- PROBLEMS
[1] From the forum thread on cars in Portugal, list the things canoeman says a car must have in the UK to be road legal in Portugal.
[2] Carry the forum thread on cars in Portugal forward from the end of its last post.

# Cars in Portugal



## Rusty84

I am moving to Portugal in September and I understand that a UK car cant be in the country for more than 6 months. It would be easier for me when I move to use my car to drive from the UK and use it for the permitted period of time them take it home again. What I am wondering is, how does the insurance work with it being right hand drive? 
Can you get insurance in Portugal? 
Is it overly dear coz it is right hand drive? 
Are there any time limits on how long you can insure a right hand drive car for?

When it comes to sending my car home I will need to get one over in Portugal for me to use. I hear that they are really dear to buy. 
Is this the case? 
How do the prices compare to back home?
Is there much of a second hand market?
What kind of cost are second hand cars?


----------



## canoeman

You insure it in the UK, you just need to ask your insurers for a Green Card, different companies impose different restrictions on time out of UK etc.

It must be road legal in UK to be road legal here, insurance, MOT, car tax.

- DATASET EXTRACT
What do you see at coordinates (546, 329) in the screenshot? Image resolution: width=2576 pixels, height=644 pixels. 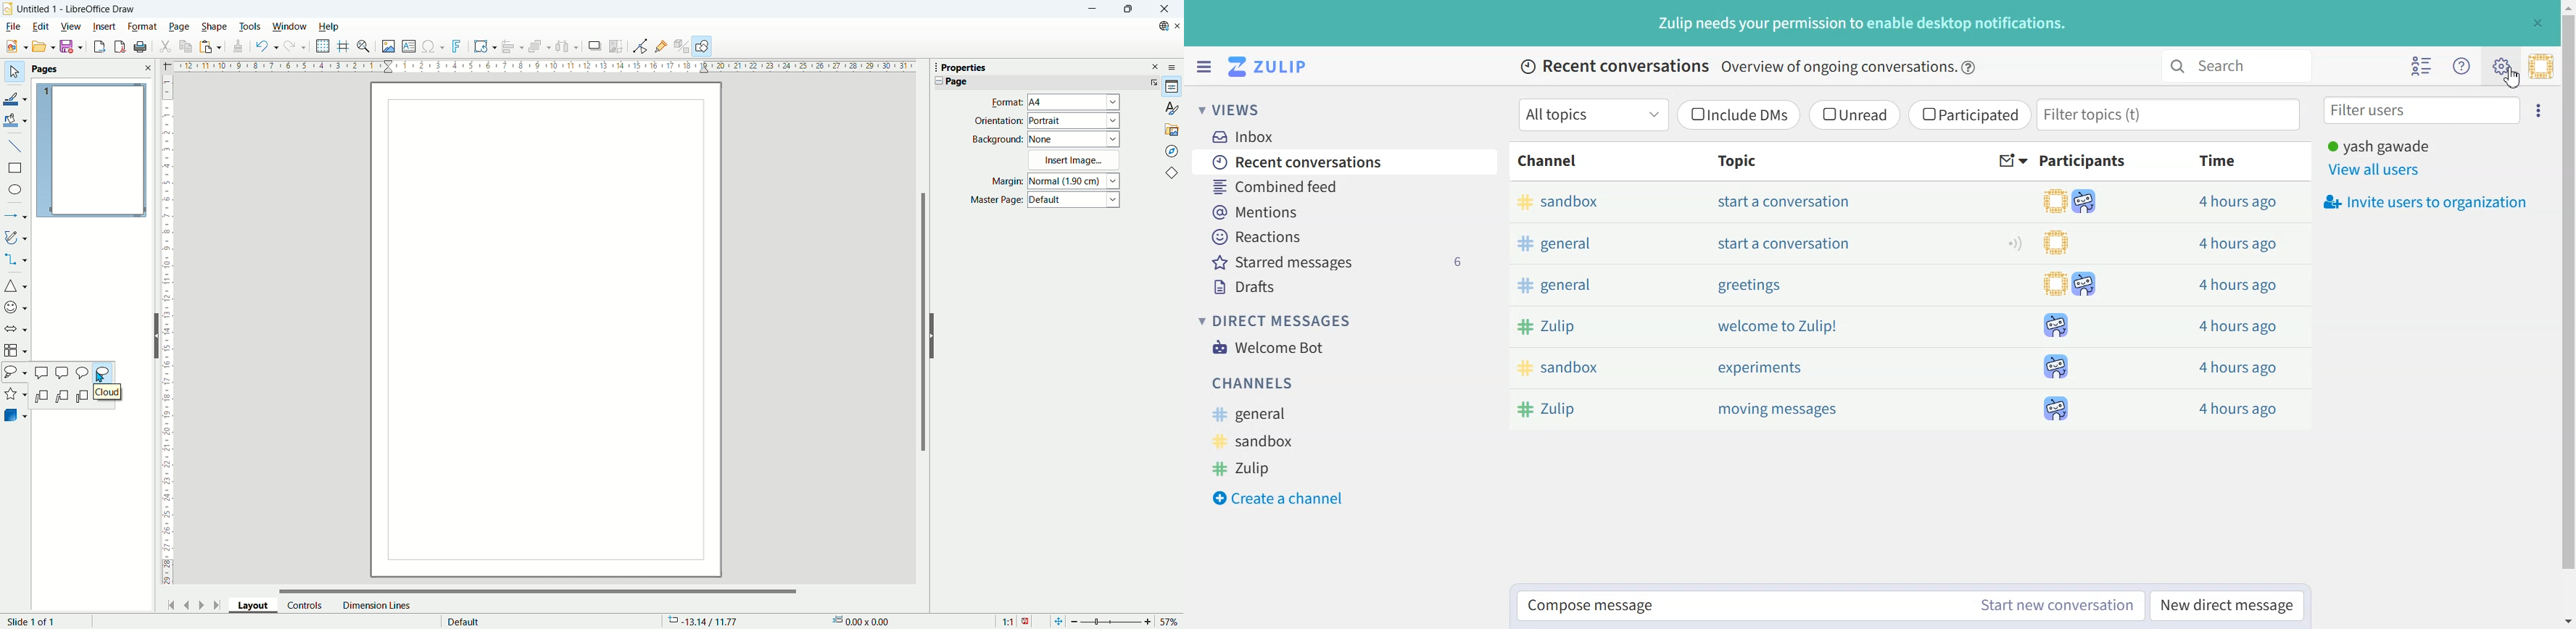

- RESPONSES TO THE EXERCISE
[1] insurance, MOT, car tax

[2]
Yes cars are dearer look at Standvirtual - O Nº1 em Carros Usados big secondhand car market.


----------



## Rusty84

canoeman said:


> You insure it in the UK, you just need to ask your insurers for a Green Card, different companies impose different restrictions on time out of UK etc.
> 
> It must be road legal in UK to be road legal here, insurance, MOT, car tax.
> 
> Yes cars are dearer look at Standvirtual - O Nº1 em Carros Usados big secondhand car market.


That is perfect. Thanks for your help.


----------



## robc

You can get Insurance from most UK brokers which will give you unlimited cover in European countries, depending on age it may also be worth trying Saga.

Reference prices, my research led me to the conclusion that for a permanent solution it would be cheaper (although not necessarily easier) to buy LHD cars in UK and then matriculate them.

HTH

Rob


----------



## Rusty84

robc said:


> You can get Insurance from most UK brokers which will give you unlimited cover in European countries, depending on age it may also be worth trying Saga.
> 
> *Reference prices, my research led me to the conclusion that for a permanent solution it would be cheaper (although not necessarily easier) to buy LHD cars in UK and then matriculate them.*
> 
> Is this a difficult process? and would you just insure it with a Portuguese insurer when you moved it over?
> 
> HTH
> 
> What does this mean??
> 
> Rob


Thanks for the reply.


----------



## silvers

HTH = Hope this helps.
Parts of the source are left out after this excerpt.